De excelente qualidade arquitetónica (embora pouco original para quem conheça a obra de Siza), ali se observa o mesmo predomínio da horizontal (matizado por suaves oblíquas), o mesmo gosto pelas grandes superfícies brancas com poucas aberturas, o mesmo equilíbrio volumétrico entre os corpos paralelepipédicos. Mas é impressionante ver uma estrutura com aquela dimensão – que alberga grandes salas, enormes corredores, um anfiteatro – praticamente às moscas.

Em Montalegre o escândalo é significativamente maior: para lá do pavilhão multiusos não ter a mesma qualidade arquitetónica, é um mastodonte que, visto de cima, ocupa uma vasta área do tecido urbano, numa mancha gigantesca de quarenta mil metros quadrados (quase oito campos de futebol) implantada mesmo no coração da cidade, parecendo asfixiá-la. Quem se lembrou de fazer tamanha aberração? Que utilidade terá?

Ao contrário da escultura e da pintura, que são artes visuais, a arquitetura não é apenas para contemplar de fora: um edifício só faz sentido se for vivido por dentro, e se essa vida for correspondente ao esforço investido na sua conceção e construção. Ora, olhando para certos centros culturais, para certos pavilhões desportivos ou multiusos, para certas bibliotecas que fui vendo nas terras por onde passámos, percebe-se à vista desarmada que existirá um desequilíbrio enorme entre a imponência do edifício e o uso que efetivamente terá.

E enquanto estes edifícios nascem um pouco por toda a parte, os centros das cidades estão cheios de prédios degradados, alguns em ruínas, incluindo edifícios com história e muito boa qualidade. Não seria mais lógico que as câmaras comprassem e recuperassem alguns desses edifícios instalando neles os tais centros culturais e bibliotecas, em vez de irem construir edifícios novos? Assim se reabilitaria património e se pouparia muito dinheiro.

A proliferação destes equipamentos novos faz-me lembrar a época de D. João V, em que se derreteu o ouro do Brasil em conventos, mosteiros, igrejas e capelas, alguns muito bonitos, mas que não contribuíram nada para o desenvolvimento do país. Na mais pequena localidade há uma igreja setecentista, muitas vezes com riquíssima ornamentação de talha dourada; agora, há um pavilhão, uma biblioteca ou um centro cultural.

Então, foi o dinheiro do Brasil que andou para a frente; agora foram os dinheiros da Europa.

O problema português é que não ‘produzimos dinheiro’ cá dentro – importamo-lo de fora, seja das ex-colónias, seja agora da União Europeia. E como o enterramos em investimentos não-reprodutivos, eles não contribuem em nada para o nosso progresso. Pelo contrário: contribuem para eternizar o nosso atraso.

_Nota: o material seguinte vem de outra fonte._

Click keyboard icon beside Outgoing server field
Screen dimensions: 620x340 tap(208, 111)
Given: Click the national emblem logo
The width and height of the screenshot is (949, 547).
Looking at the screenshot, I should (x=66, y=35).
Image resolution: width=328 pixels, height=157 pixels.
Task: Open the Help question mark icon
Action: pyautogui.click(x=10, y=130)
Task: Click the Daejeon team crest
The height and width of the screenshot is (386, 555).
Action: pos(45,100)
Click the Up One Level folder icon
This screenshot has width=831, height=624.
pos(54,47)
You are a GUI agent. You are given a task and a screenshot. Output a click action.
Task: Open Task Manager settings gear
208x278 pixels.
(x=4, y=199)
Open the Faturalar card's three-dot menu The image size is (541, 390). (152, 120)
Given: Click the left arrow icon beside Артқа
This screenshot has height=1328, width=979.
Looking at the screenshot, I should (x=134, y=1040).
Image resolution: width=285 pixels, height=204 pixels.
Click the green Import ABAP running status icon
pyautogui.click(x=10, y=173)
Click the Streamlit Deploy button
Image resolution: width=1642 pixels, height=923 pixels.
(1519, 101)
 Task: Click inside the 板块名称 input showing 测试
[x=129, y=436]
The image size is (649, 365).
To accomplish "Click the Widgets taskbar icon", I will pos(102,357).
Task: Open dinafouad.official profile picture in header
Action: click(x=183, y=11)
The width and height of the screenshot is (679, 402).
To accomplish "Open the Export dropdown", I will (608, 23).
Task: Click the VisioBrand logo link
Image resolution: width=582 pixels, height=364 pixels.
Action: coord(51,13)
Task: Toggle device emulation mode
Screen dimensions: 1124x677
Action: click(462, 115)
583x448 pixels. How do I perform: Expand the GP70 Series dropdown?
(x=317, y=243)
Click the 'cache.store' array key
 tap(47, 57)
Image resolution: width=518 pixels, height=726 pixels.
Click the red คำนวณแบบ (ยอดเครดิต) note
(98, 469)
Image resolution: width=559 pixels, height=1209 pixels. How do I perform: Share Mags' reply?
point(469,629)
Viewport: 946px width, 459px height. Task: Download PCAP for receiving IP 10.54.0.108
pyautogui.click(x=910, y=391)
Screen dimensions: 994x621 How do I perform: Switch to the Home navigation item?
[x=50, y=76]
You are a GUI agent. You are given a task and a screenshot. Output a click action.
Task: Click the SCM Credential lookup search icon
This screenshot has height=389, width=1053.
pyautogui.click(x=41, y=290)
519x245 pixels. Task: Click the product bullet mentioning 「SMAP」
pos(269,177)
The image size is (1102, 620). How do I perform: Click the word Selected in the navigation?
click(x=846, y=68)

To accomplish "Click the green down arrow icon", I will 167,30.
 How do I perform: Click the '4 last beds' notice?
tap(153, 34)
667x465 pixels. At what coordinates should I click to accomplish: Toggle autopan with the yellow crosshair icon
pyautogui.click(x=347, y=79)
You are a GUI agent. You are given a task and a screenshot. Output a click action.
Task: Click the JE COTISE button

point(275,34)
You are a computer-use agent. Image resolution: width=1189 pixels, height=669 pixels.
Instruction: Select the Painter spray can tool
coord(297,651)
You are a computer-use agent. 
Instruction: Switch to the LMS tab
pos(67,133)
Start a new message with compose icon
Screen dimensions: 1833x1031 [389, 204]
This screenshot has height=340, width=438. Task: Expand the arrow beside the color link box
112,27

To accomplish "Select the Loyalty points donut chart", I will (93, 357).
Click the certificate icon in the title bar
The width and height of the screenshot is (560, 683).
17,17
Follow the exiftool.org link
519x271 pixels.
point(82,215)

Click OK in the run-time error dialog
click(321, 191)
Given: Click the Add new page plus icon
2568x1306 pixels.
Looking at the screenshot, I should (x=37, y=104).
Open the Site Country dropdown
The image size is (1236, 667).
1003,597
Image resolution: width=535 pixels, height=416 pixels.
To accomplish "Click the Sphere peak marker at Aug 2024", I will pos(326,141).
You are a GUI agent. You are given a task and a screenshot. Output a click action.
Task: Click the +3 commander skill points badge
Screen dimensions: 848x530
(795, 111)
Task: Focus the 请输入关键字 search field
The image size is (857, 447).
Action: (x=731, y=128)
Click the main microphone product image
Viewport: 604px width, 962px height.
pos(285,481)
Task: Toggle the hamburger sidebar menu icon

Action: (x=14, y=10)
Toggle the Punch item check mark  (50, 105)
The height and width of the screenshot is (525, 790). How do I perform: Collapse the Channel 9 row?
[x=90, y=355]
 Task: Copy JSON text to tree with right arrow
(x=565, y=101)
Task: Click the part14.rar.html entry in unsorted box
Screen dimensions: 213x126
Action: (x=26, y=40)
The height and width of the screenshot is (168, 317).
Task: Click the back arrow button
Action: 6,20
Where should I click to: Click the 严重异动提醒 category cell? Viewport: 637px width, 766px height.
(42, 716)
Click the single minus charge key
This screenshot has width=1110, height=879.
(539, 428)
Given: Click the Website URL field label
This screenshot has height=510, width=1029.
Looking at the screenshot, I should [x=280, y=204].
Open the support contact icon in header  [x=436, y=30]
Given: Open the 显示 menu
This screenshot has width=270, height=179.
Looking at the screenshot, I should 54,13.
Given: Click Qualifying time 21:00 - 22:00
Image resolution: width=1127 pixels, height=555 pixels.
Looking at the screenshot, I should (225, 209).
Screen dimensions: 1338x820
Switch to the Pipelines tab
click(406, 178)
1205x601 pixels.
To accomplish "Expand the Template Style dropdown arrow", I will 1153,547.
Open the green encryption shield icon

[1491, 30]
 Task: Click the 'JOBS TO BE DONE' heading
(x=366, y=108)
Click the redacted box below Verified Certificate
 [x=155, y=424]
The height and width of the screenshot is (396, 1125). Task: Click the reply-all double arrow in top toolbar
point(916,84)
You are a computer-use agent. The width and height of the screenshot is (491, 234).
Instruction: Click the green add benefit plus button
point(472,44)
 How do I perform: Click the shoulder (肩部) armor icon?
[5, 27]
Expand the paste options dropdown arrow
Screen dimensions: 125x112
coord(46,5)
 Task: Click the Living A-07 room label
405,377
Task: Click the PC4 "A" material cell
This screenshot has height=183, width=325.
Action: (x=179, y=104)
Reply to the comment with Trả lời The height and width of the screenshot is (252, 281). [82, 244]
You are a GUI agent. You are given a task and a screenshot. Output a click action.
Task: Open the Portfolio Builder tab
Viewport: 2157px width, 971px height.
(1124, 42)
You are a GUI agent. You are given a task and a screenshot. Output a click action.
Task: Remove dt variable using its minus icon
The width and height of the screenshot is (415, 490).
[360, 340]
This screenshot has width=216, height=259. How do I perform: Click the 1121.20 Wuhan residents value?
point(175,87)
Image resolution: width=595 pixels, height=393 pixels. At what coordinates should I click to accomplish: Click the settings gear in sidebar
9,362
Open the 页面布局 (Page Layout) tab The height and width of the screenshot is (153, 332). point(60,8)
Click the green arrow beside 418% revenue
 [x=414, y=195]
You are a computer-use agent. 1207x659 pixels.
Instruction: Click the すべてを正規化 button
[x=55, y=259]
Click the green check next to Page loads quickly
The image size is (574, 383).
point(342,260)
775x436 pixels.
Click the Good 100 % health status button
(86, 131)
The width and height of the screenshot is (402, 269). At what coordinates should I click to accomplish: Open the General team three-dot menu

Sou arquiteto e – repito – gosto de ver esses edifícios brancos de linhas contemporâneas que salpicam as cidades, vilas e até aldeias do país. Mas percebo que não é assim, investindo milhões e milhões de forma não reprodutiva, cujo retorno mesmo em termos culturais é muito escasso – não é assim, repito, que alguma vez nos desenvolveremos.